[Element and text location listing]

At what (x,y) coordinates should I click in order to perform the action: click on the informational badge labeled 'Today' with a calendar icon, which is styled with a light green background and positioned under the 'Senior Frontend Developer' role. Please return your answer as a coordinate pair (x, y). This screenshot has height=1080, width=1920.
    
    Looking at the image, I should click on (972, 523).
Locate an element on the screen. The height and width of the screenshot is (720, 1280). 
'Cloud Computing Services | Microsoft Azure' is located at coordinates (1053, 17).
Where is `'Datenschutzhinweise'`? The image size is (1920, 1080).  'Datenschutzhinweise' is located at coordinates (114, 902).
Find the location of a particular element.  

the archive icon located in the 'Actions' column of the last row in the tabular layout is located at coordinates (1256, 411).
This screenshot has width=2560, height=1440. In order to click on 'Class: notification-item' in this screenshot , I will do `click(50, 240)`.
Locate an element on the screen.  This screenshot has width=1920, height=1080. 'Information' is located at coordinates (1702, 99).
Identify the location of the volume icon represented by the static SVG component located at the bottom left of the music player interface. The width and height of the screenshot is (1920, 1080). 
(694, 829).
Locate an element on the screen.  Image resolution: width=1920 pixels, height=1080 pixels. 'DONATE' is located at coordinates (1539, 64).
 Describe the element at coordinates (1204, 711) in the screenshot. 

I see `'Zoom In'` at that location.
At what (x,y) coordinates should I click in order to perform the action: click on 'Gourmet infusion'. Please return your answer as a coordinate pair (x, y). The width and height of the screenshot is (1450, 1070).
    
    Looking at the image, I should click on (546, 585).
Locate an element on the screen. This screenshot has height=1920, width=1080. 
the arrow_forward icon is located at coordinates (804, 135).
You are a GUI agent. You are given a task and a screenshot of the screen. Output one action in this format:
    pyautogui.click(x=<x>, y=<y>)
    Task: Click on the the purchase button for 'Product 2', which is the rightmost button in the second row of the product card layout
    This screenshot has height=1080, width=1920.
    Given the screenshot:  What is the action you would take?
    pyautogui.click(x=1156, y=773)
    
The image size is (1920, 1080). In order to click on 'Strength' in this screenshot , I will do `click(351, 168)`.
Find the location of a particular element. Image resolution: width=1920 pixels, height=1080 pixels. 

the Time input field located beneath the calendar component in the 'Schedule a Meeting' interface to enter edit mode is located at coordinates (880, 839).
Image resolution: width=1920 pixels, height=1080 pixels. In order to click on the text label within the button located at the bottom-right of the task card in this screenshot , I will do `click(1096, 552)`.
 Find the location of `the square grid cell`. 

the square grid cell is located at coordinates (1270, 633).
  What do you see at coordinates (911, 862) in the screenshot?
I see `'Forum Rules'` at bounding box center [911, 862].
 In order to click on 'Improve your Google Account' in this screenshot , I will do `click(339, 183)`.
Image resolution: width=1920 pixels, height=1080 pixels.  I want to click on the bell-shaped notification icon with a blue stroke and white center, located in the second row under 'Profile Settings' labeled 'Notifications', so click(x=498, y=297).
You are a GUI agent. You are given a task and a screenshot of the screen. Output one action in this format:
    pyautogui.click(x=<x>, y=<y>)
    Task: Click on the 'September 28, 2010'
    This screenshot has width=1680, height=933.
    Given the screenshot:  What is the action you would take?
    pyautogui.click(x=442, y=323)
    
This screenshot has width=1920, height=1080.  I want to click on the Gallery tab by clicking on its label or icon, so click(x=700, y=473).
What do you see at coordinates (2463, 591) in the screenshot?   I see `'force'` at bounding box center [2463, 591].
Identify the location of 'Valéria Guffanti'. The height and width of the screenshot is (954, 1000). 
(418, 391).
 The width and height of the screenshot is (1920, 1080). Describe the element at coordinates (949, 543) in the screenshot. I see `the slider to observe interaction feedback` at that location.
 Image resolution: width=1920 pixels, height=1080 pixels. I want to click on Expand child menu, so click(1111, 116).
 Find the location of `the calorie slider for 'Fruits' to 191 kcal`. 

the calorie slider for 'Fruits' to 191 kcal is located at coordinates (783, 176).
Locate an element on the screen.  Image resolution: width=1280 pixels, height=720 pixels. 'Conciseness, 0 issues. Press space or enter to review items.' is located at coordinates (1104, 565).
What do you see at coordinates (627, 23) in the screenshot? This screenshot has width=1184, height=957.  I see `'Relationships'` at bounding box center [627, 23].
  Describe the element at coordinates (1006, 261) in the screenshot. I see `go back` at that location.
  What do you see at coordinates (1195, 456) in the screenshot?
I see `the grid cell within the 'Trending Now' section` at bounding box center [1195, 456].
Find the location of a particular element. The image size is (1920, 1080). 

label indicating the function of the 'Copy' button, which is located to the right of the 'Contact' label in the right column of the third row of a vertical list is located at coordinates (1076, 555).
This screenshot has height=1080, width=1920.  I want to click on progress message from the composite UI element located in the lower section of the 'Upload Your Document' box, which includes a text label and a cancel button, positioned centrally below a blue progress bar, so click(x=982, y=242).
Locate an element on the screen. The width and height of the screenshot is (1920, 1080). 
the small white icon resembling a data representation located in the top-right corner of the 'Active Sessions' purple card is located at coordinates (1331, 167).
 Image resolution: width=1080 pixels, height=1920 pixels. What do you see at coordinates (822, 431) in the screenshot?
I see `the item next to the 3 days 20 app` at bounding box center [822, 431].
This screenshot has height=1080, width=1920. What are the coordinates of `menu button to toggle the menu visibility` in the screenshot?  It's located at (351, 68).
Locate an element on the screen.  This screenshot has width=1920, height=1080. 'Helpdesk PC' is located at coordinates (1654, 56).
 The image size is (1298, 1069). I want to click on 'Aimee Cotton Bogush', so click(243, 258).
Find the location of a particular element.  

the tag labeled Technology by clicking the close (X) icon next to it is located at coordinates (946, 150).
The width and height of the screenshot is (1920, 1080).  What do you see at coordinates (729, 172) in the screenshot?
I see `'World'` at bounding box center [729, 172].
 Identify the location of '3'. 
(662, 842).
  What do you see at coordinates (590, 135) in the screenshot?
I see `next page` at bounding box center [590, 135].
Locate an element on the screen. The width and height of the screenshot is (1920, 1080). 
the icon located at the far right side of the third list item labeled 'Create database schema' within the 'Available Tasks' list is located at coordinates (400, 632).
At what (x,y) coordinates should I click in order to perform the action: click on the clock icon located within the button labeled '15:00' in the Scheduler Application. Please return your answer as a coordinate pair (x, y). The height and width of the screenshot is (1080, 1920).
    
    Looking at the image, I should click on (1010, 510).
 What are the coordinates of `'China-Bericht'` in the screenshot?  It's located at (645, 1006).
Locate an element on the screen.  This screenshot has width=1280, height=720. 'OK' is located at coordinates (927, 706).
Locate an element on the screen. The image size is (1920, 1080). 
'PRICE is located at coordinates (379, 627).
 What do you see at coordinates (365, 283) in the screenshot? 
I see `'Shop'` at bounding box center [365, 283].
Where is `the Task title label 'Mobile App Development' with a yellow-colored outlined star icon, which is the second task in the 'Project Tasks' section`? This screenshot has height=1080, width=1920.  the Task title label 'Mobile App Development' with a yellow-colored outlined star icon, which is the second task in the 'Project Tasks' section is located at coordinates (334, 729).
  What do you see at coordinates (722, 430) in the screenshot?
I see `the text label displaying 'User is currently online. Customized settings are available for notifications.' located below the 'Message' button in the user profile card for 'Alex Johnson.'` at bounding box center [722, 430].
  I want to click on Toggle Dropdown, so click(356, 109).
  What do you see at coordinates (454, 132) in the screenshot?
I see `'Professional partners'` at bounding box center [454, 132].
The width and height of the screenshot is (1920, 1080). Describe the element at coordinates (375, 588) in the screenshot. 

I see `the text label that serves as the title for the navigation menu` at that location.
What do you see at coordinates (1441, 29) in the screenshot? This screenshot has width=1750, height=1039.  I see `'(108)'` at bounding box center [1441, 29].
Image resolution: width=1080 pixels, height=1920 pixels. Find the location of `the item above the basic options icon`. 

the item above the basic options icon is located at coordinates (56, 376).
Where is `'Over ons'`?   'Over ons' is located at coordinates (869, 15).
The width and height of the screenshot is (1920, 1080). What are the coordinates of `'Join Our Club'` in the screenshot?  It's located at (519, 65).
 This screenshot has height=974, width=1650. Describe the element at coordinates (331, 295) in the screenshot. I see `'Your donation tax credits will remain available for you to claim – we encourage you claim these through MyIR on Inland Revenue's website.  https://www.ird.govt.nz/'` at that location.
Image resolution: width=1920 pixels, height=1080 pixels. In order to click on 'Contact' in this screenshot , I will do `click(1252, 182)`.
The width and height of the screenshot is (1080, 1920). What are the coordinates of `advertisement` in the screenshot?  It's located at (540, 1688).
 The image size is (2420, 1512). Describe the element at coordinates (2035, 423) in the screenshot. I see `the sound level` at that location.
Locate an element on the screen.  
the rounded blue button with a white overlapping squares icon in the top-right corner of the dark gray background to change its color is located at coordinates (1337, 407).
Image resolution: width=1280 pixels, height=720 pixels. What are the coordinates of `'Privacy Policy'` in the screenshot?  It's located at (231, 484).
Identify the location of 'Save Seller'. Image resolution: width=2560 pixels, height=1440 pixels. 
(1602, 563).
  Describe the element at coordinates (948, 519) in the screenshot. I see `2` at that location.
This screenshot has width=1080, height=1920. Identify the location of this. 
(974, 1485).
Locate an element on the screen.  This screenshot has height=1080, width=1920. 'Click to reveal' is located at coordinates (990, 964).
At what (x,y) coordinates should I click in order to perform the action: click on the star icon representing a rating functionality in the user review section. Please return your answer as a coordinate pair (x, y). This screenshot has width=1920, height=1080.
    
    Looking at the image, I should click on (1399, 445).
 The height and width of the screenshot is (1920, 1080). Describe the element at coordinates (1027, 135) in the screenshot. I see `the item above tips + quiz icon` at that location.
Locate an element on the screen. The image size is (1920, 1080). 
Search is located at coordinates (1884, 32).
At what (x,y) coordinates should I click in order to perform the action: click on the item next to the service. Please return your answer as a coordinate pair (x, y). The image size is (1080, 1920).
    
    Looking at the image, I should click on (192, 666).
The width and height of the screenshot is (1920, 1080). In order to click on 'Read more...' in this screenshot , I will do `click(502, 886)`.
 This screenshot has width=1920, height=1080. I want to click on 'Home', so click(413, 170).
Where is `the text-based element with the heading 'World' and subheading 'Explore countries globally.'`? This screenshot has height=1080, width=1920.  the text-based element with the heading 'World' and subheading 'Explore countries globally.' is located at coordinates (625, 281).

SHORT PROBLEM = Rewrite everything from the start of the listing down to the line containing "Looking at the image, I should click on (972, 523).", replacing "light green" with "pale blue" and leaving all else unchanged.

RESULT OF THIS EXERCISE =
At what (x,y) coordinates should I click in order to perform the action: click on the informational badge labeled 'Today' with a calendar icon, which is styled with a pale blue background and positioned under the 'Senior Frontend Developer' role. Please return your answer as a coordinate pair (x, y). This screenshot has height=1080, width=1920.
    
    Looking at the image, I should click on (972, 523).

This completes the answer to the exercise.